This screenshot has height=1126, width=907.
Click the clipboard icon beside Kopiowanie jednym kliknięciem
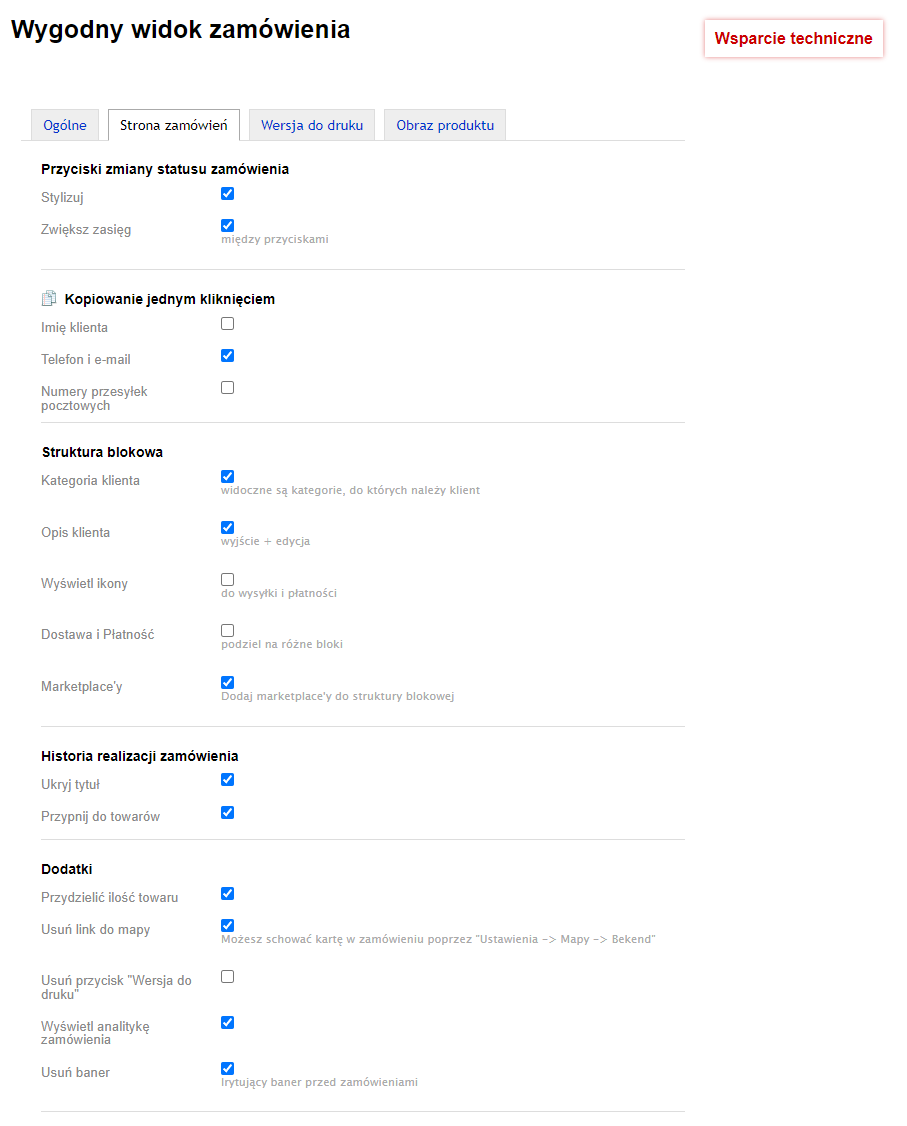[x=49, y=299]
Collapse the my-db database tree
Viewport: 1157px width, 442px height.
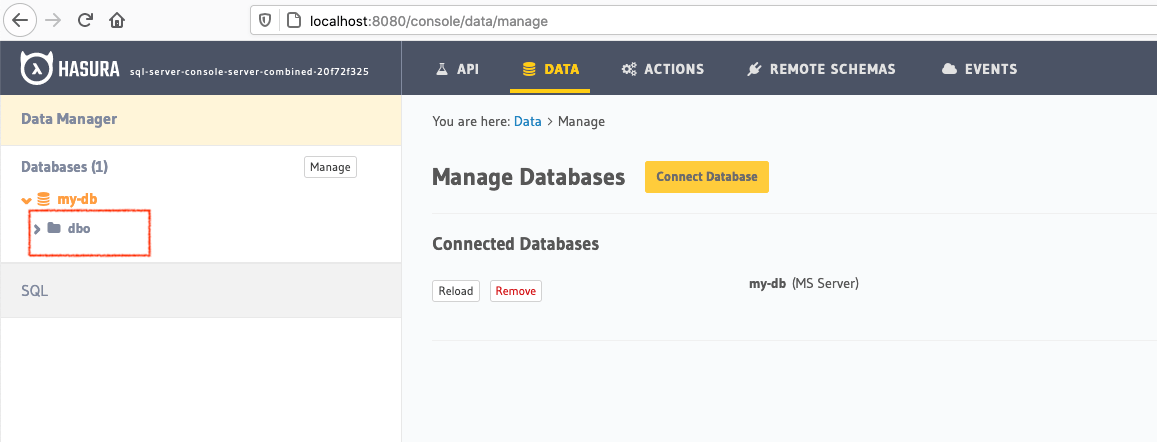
★ ★ ★ ★ ★
## Exercise aim
When you repeat the lines above, keep them exact and leave out each image they contain.

## Finished exercise
This screenshot has height=1126, width=907.
Click the clipboard icon beside Kopiowanie jednym kliknięciem
[x=49, y=299]
Collapse the my-db database tree
Viewport: 1157px width, 442px height.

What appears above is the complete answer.